Morrison Mahoney Partner Bill Staar and Associate Meredith Lasna recently won a motion for summary judgment on behalf of the Town of Lincoln, New Hampshire, and the town’s planning board in a zoning-dispute lawsuit brought by a resident. (Romprey v. Town of Lincoln Planning Board, et al.; New Hampshire Superior Court (Grafton County); No.-215-2018-CV-348; 9/30/19)

In 2016, the Town of Lincoln, New Hampshire, (“Town”), by vote of its residents, changed the zoning designation of a certain area within the town from “general use” to “residential.” The plaintiffs, who owned real property within that zone, claimed (1) that the vote had resulted from various bad acts of the defendants, including the defendants’ having made to Town residents material misrepresentations about the zoning history of the subject area, failing to conduct adequate historical research concerning the subject area, failing to maintain an accurate zoning map, and allowing a biased member of the planning board to deliberate and vote to support a warrant article that preceded the public vote, and (2) that, because of the change in designation, their real property became less desirable, causing them to lose money as a result of the 2018 sale of the property.

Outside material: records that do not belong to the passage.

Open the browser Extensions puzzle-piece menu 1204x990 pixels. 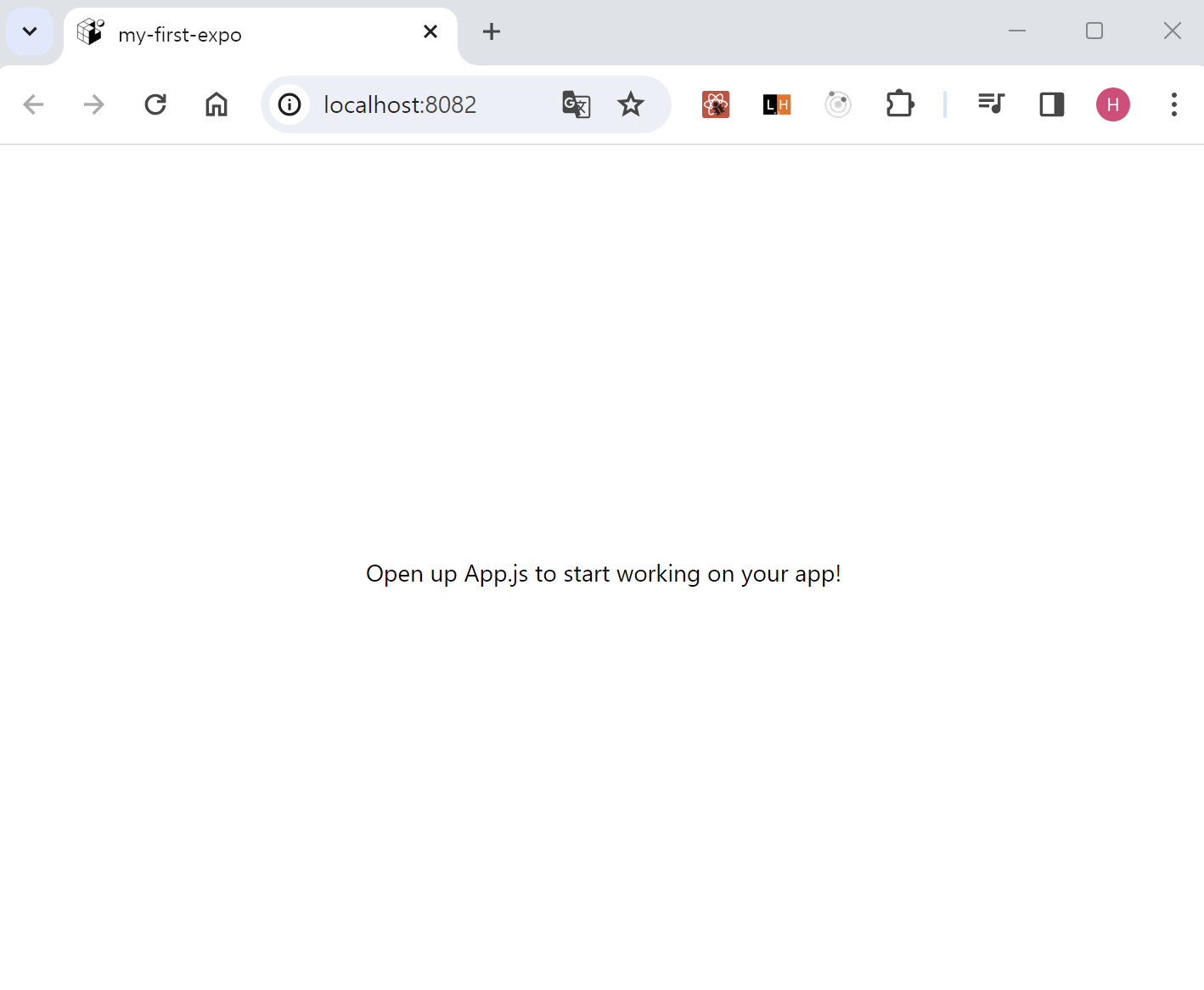point(900,104)
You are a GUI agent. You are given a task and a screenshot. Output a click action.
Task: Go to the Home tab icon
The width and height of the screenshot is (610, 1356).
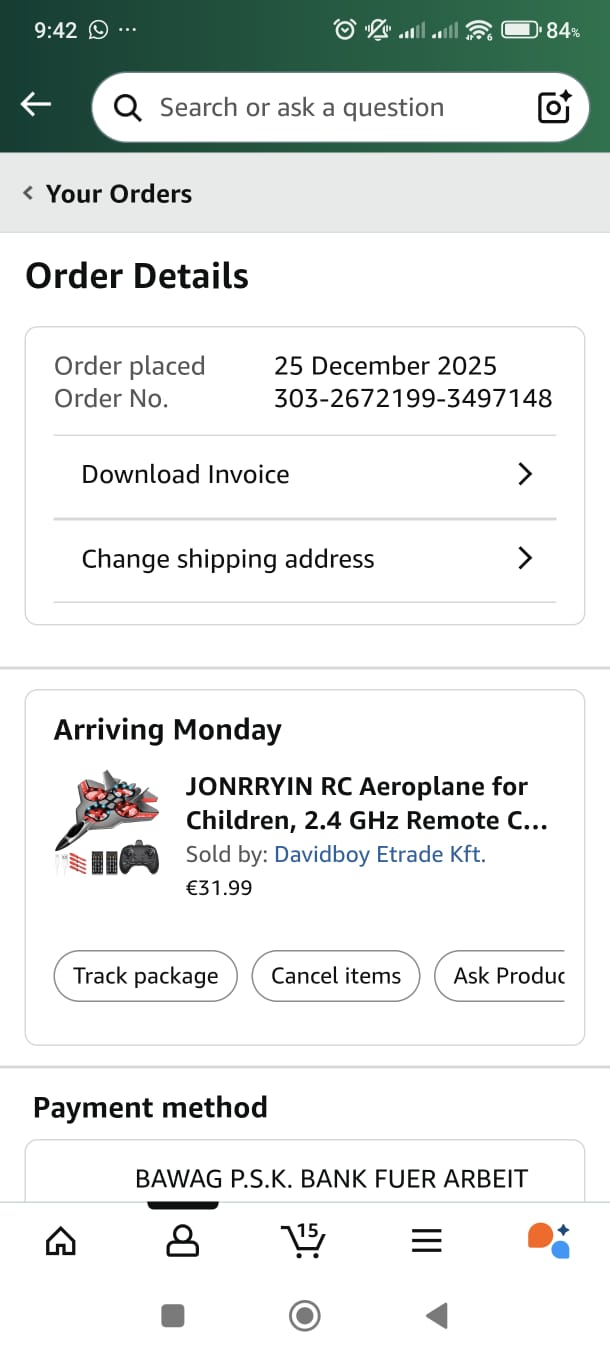point(61,1241)
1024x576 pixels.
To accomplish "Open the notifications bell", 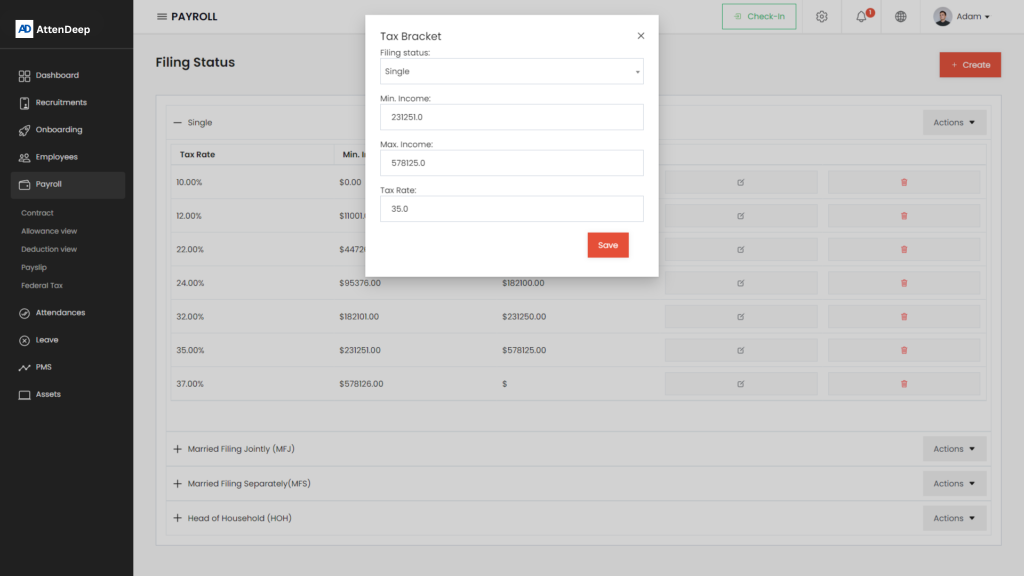I will click(861, 17).
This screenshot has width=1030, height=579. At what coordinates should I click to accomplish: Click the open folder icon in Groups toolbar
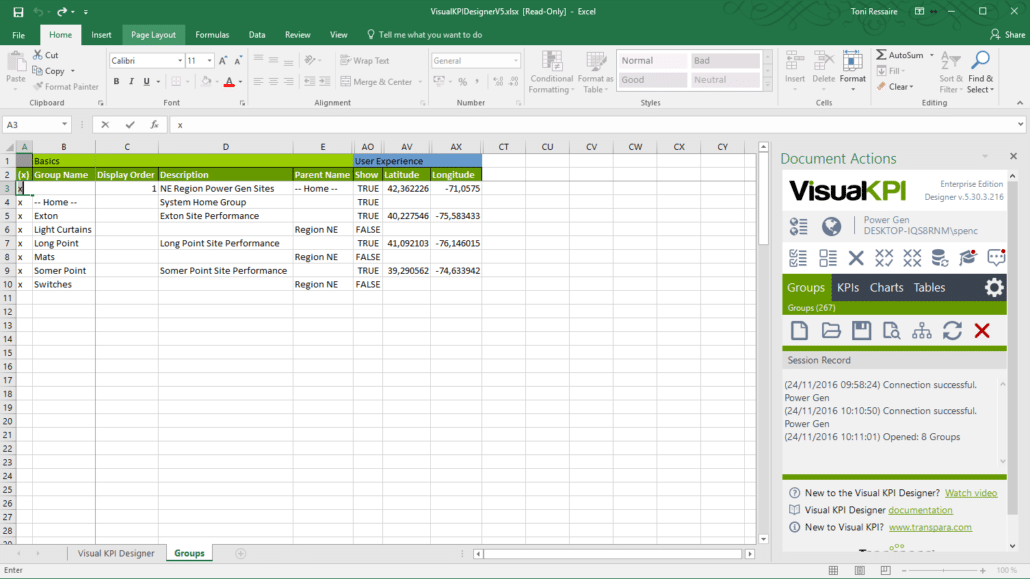pos(830,331)
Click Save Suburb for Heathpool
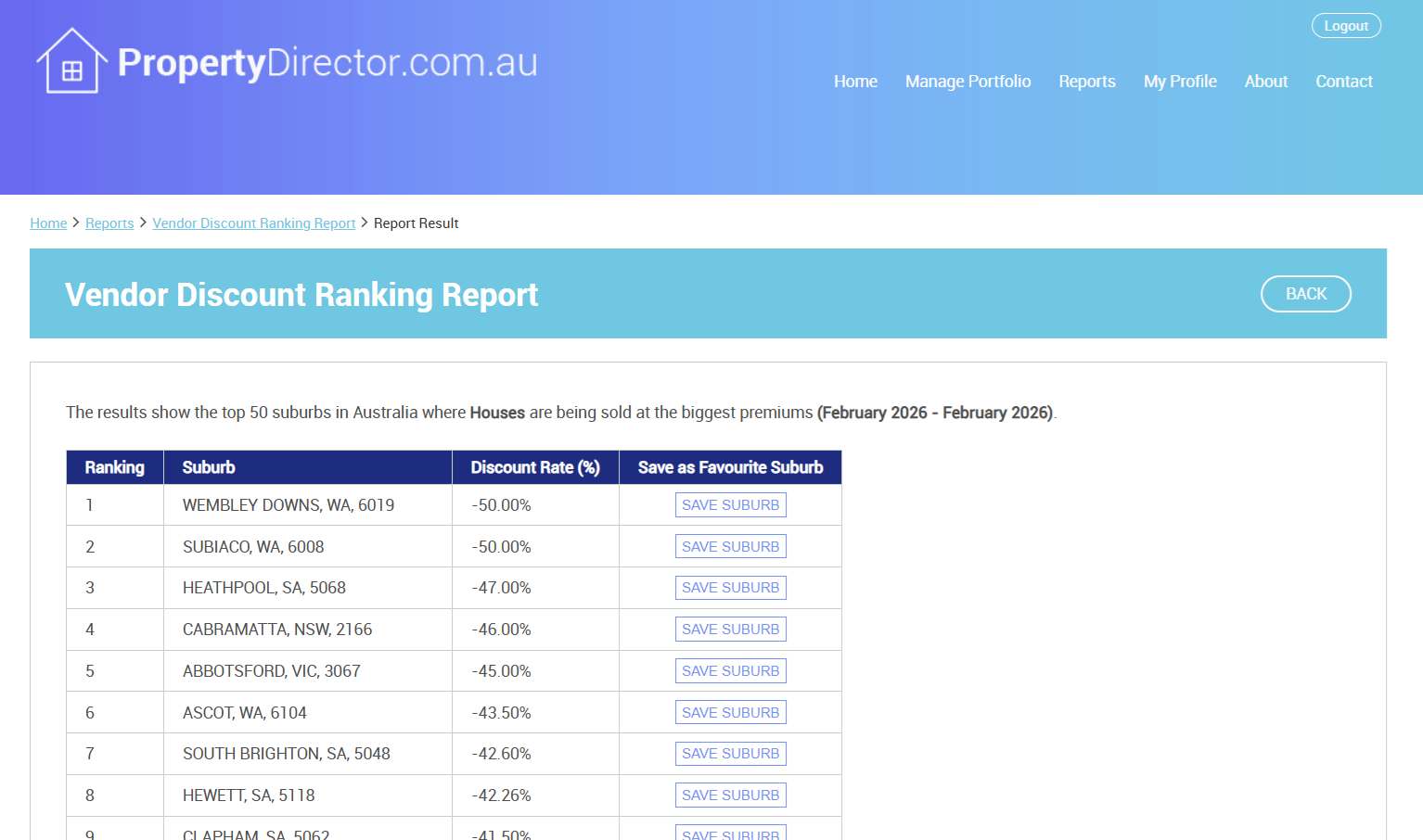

Via a motion for summary judgment, the defendants argued (1) that the plaintiffs had failed to exercise required administrative remedies, (2) that plaintiffs’ claims were time-barred, (3) that, because the rezoning did not amount to a taking, the plaintiffs had no vested right in challenging the rezoning, and (4) that the plaintiffs could not prove causation, i.e., that even if the alleged acts of the defendants were true, the plaintiffs could not prove that those acts played any role in affecting the decisions of any of the town voters, much less a majority of those who voted for the zone change in 2016. 

The Court (Hon Peter H. Bornstein) granted the motion and dismissed the plaintiffs’ lawsuit.   In so doing, it focused on the first three of the defendants’ four arguments: It held (1) that a zoning re-designation did not amount to a taking, (2) that no property owner has any right to a particular zoning designation because all real property is subordinate to the police power of a municipality, (3) that the state constitution does not permit the plaintiffs to bring a tort action against the defendants in Superior Court, and (4) that the plaintiffs failed to pursue their property remedy, i.e., an administrative appeal pursuant to RSA Section 677.